Many women who have publicly spoken about their labiaplasties use the same language as Stubbs. Take Patricia, a 32-year-old mother of two from New York City who had her labia shortened: “It was all hanging so he fixed all that, and it’s nice and it’s neat now.”

Bernard Stern, the Florida doctor who performed Patricia’s labiaplasty, says he’s operated on all kinds of women, including “Las Vegas showgirls, exotic dancers, a Playmate of the Year from Playboy, tons of doctors, nurses, midwives, attorneys, an attorney general for one of the municipalities here in Florida ... professional athletes ... triathletes, marathoners, junior Olympians, equestrians, Pilates instructors and personal trainers.” The oldest woman he’s operated on was 82, the youngest 16. He once did a 19-year-old and then her 40-year-old mother six months later. He argues that although only a minority of his patients experienced physical discomfort from their labia, some experience emotional stress: “Quite honestly, most of the people that come in here have stuff that’s just unbelievable, there’s no doubt, I mean [the labia are] totally uneven, one side’s huge, the other’s not ... for some of them, this is a life-changing procedure.”

Of course, his opinion may have something to do with the big money involved. A labiaplasty surgeon can easily gross up to $250,000 U.S. a month. Ask people with nothing to gain from the procedure — health professionals and sex experts, for example — and you get a different story. With surgery comes risk: labiaplasty can have side effects such as nerve damage, scarring, vaginal soreness and hemorrhaging. One gynecologist reports women losing sensitivity after surgery and experiencing pain during sex. The nerve networks of the female genitalia haven’t yet been accurately mapped. Cutting the lips could remove important and pleasurable nerve endings and replace them with numb scar tissue.

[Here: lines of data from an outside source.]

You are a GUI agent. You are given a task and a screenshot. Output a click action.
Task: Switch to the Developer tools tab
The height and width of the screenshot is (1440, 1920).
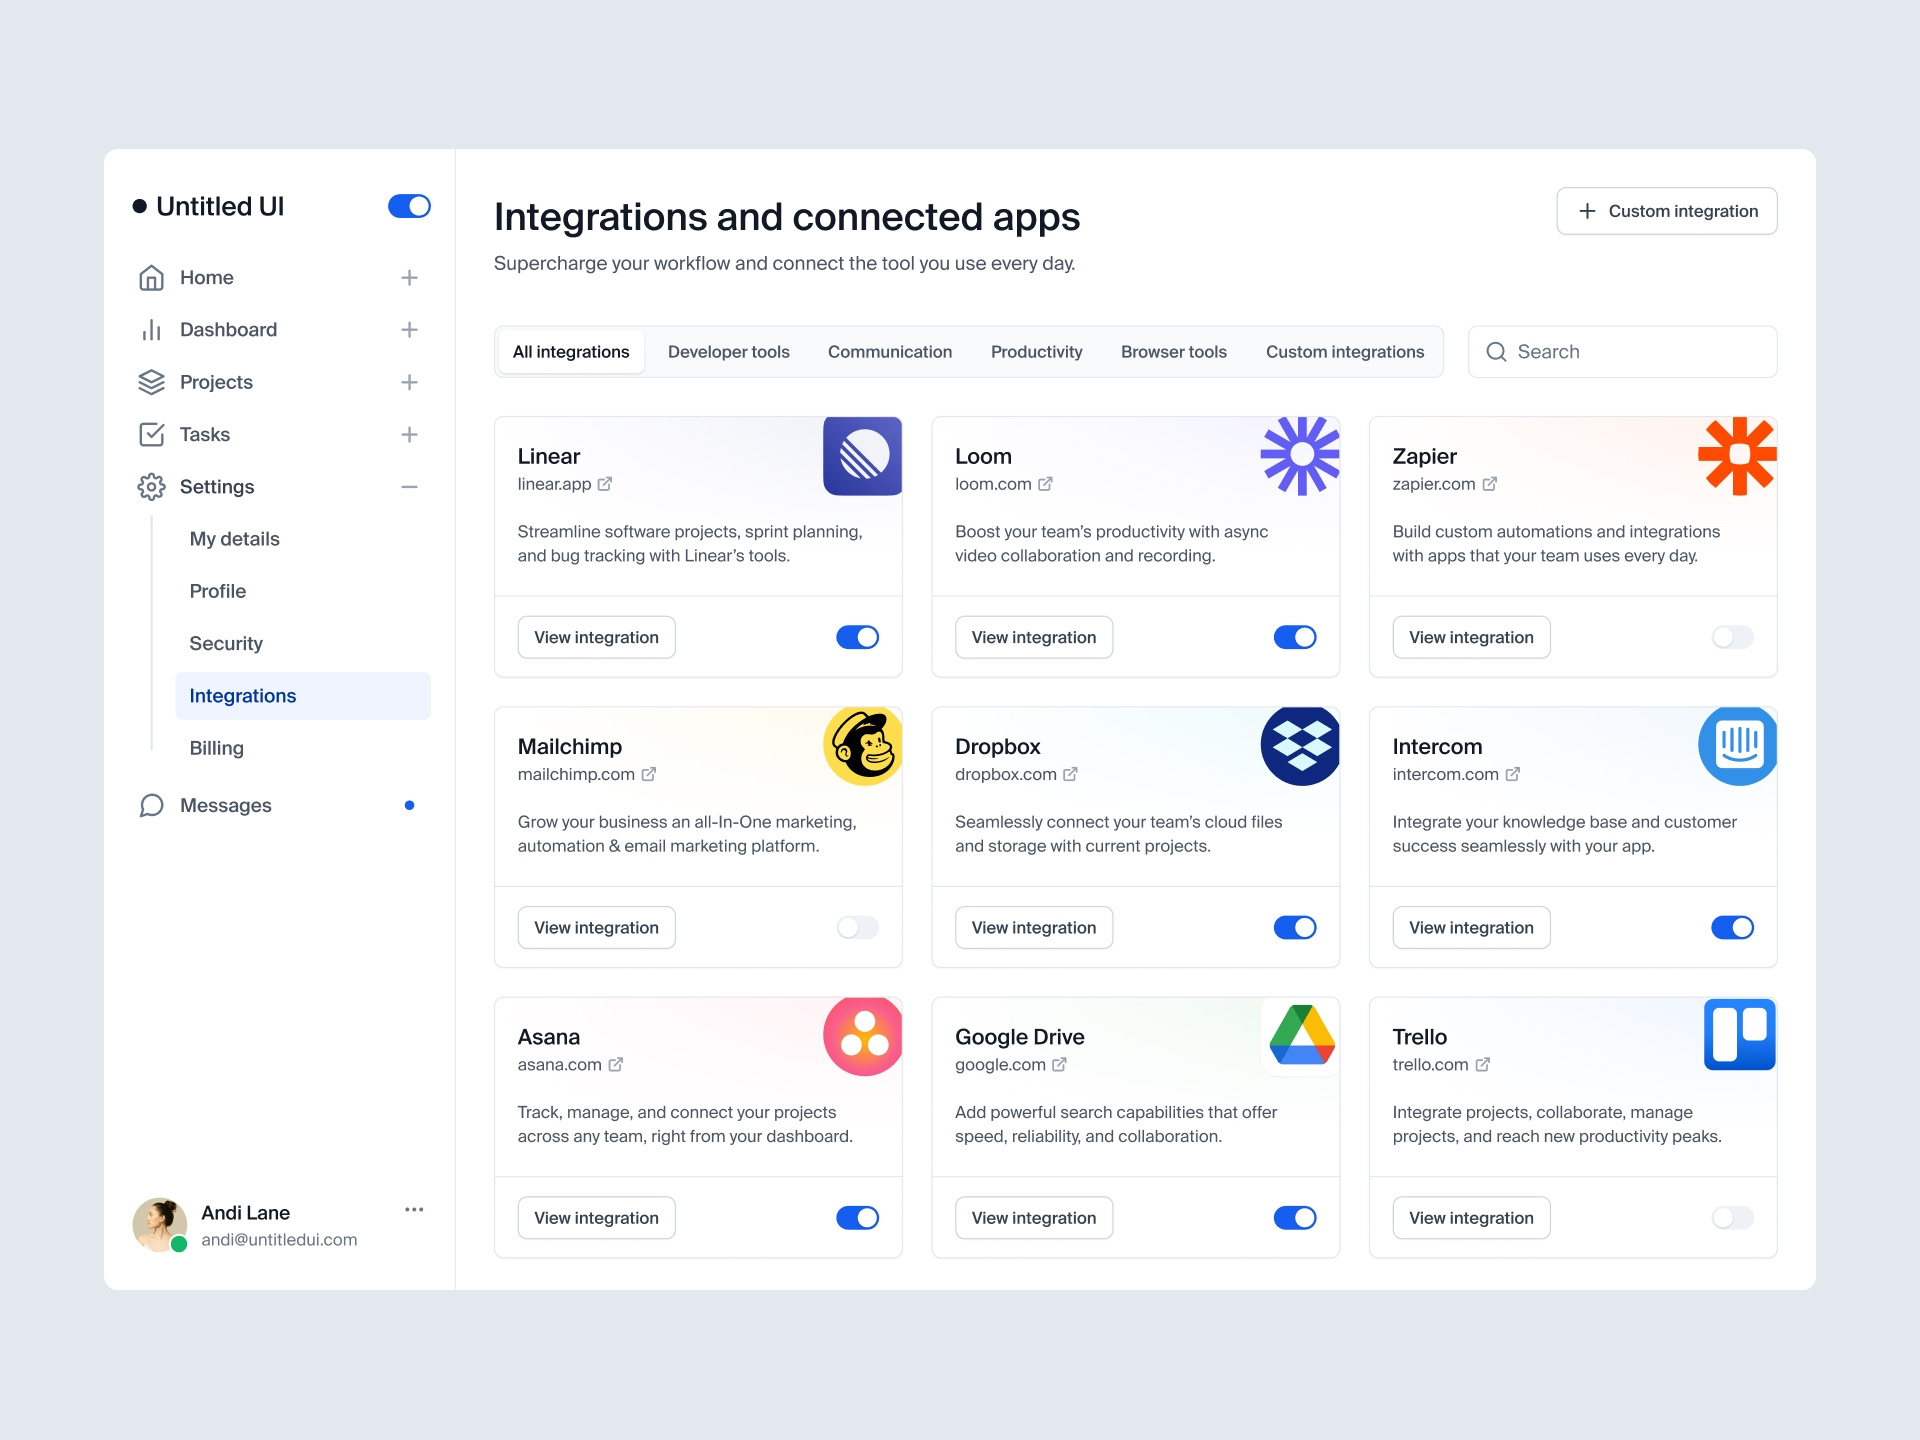pyautogui.click(x=728, y=352)
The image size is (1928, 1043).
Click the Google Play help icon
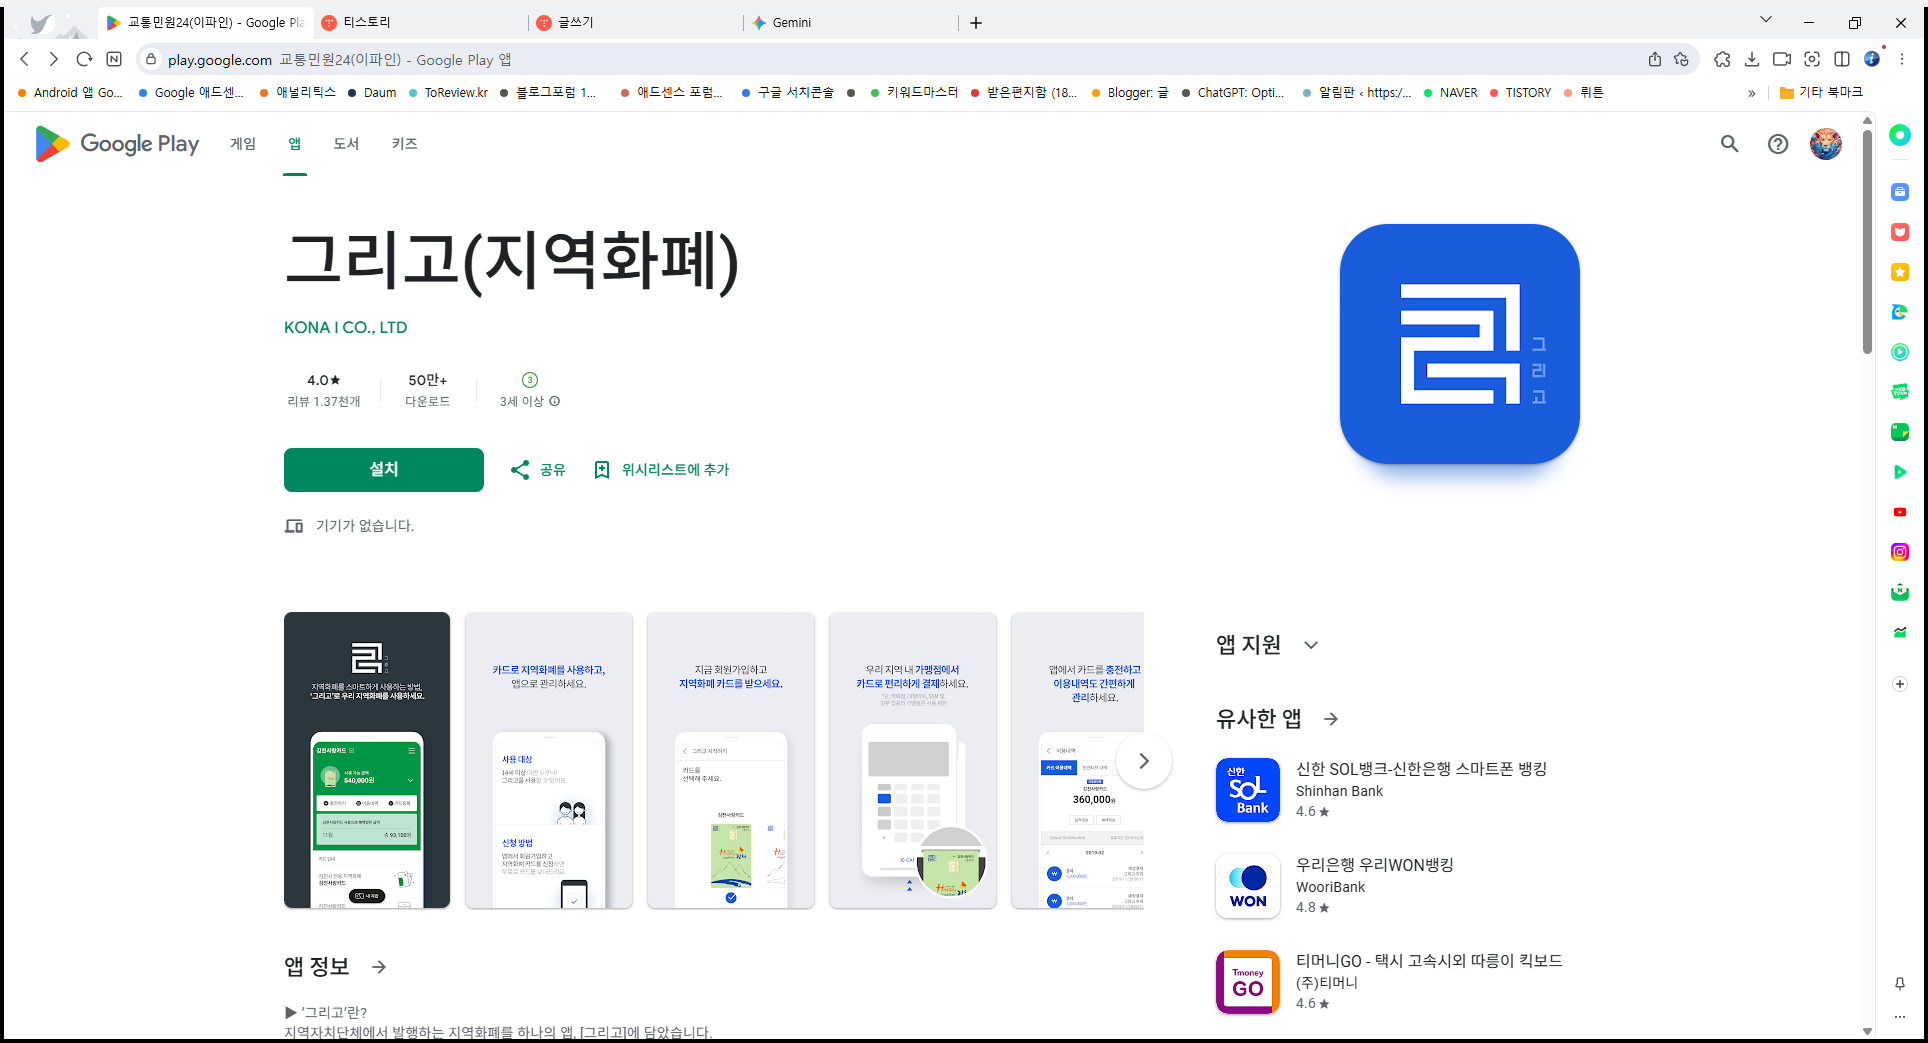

And doctors don’t agree on what degree of surgery is appropriate. Stubbs has removed the hoods from many women’s clitorises to make it easier for a penis to rub the clitoris during intercourse. But that hood exists to protect the sensitive clitoris when a woman isn’t having sex and Stern is against removing it: “The outcomes of clitoral surgery are so variable, much more painful because of all the nerve endings around it, and I’ve seen horrible scarring from other people’s [unhooding] surgery.”